** Begin Text block **
Richard Baker: My second question relates to the threshold changes. Will the increase in the threshold from £10,000 to £15,000 have a short-term economic impact on Executive expenditure? Will that cost us anything?

Mr Wallace: That is an entirely separate question. The committee will recall that the partnership agreement committed us to increasing the threshold for repayment of loans. Members will also recall that one reason why the Executive did not go down the road that the Cubie committee proposed—having a higher repayment level for the graduate endowment—was that if there were two separate levels for repayments, money that was earmarked for student support would be spent on administration. We did not think that that was a very good deal. To ensure that we do not get ourselves into that position by default, we will match the changes in the repayment threshold south of the border in order to ensure that there is one administrative arrangement. That is a cost that we have anticipated.

Mike Watson: The memorandum states that SHEFC supports science research and that it is planned that the same will happen in respect of arts and humanities. How will that happen—what will be the resources for that—if, as the memorandum states, the £5.4 million that currently goes to the Arts and Humanities Research Board will be transferred

"from the Scottish Executive to the OST"?
** End Text block **
** Begin Excerpted records **
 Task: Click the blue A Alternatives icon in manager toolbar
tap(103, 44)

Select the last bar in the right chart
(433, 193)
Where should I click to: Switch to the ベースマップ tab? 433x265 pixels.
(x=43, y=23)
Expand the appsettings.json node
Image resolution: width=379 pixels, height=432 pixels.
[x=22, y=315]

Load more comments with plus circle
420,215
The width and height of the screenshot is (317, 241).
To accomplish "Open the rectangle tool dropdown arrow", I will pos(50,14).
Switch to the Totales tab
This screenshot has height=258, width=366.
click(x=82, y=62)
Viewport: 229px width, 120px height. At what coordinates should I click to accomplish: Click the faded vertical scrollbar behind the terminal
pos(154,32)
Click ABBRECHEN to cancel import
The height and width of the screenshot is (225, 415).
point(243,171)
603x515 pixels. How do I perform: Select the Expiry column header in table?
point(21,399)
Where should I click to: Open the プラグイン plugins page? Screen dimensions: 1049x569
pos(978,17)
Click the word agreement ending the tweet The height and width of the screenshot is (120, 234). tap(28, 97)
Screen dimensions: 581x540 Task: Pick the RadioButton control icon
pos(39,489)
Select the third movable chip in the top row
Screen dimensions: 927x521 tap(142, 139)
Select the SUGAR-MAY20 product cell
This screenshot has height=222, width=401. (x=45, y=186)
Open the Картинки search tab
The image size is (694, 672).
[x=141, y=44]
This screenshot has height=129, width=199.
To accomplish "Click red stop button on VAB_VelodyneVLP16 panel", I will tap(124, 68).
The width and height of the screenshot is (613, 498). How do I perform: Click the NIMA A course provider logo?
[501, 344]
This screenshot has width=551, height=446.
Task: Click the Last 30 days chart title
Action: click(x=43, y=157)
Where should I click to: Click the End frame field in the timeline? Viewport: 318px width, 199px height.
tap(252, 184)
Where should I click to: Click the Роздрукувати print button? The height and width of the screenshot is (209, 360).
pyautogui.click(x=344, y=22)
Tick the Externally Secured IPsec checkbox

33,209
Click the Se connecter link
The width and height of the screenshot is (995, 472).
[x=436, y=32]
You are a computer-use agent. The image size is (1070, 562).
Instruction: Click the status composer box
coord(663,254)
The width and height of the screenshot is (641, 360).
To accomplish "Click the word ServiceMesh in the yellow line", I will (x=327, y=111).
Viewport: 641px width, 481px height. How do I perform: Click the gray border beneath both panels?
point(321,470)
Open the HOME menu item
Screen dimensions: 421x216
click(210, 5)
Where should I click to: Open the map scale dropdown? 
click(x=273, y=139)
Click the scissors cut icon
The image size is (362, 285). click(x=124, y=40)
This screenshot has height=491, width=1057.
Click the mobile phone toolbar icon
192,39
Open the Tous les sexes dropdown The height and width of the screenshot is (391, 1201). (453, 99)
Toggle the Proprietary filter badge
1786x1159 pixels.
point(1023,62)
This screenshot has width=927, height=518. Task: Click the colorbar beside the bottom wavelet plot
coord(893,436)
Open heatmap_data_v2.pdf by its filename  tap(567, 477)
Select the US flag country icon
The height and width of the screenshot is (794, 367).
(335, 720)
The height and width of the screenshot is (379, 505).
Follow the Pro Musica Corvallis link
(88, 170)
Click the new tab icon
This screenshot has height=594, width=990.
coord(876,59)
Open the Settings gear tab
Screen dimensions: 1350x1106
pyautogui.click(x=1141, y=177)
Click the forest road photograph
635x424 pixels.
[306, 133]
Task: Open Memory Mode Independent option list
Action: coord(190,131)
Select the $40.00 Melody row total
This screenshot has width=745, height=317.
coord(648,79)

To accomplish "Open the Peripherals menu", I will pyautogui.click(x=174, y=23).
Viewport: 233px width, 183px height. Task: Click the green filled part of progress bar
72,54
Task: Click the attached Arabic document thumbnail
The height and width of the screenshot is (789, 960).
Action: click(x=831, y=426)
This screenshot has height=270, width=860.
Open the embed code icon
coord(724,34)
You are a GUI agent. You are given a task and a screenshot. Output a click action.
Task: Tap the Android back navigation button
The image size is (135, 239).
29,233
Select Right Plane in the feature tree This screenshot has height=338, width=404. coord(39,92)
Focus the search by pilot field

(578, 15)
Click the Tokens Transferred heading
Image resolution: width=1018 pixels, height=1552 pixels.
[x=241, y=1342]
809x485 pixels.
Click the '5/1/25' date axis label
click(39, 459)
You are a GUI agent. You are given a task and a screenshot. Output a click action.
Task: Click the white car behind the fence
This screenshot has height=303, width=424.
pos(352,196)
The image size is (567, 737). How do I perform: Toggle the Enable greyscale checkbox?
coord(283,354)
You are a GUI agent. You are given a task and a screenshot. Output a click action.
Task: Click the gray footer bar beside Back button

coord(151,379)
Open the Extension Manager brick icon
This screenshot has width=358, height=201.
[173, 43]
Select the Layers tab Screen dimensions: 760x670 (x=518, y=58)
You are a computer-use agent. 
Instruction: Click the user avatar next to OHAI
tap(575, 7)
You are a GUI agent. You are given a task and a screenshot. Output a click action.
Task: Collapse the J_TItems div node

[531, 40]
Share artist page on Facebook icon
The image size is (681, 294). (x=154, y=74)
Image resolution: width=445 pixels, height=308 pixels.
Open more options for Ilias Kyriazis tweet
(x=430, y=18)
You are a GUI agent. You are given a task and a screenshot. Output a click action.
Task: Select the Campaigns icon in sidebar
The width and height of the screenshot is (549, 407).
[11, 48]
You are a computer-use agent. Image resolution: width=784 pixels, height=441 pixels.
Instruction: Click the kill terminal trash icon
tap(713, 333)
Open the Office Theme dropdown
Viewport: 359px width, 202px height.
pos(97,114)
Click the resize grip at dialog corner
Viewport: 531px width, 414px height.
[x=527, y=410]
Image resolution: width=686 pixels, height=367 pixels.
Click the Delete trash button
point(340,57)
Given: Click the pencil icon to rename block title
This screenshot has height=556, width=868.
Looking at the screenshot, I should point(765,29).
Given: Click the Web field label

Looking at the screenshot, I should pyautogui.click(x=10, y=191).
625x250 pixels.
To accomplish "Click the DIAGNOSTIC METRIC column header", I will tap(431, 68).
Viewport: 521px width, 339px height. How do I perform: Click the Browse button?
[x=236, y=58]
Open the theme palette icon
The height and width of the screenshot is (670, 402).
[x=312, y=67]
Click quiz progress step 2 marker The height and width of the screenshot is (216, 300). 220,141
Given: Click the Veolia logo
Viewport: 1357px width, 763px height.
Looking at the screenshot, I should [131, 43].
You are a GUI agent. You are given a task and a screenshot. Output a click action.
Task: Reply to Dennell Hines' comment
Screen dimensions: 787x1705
** End Excerpted records **
Output the committee transcript verbatim from "Richard Baker: My" to "cost us anything?". The entries come from a separate source, unrelated to the committee transcript.

Complete output:
Richard Baker: My second question relates to the threshold changes. Will the increase in the threshold from £10,000 to £15,000 have a short-term economic impact on Executive expenditure? Will that cost us anything?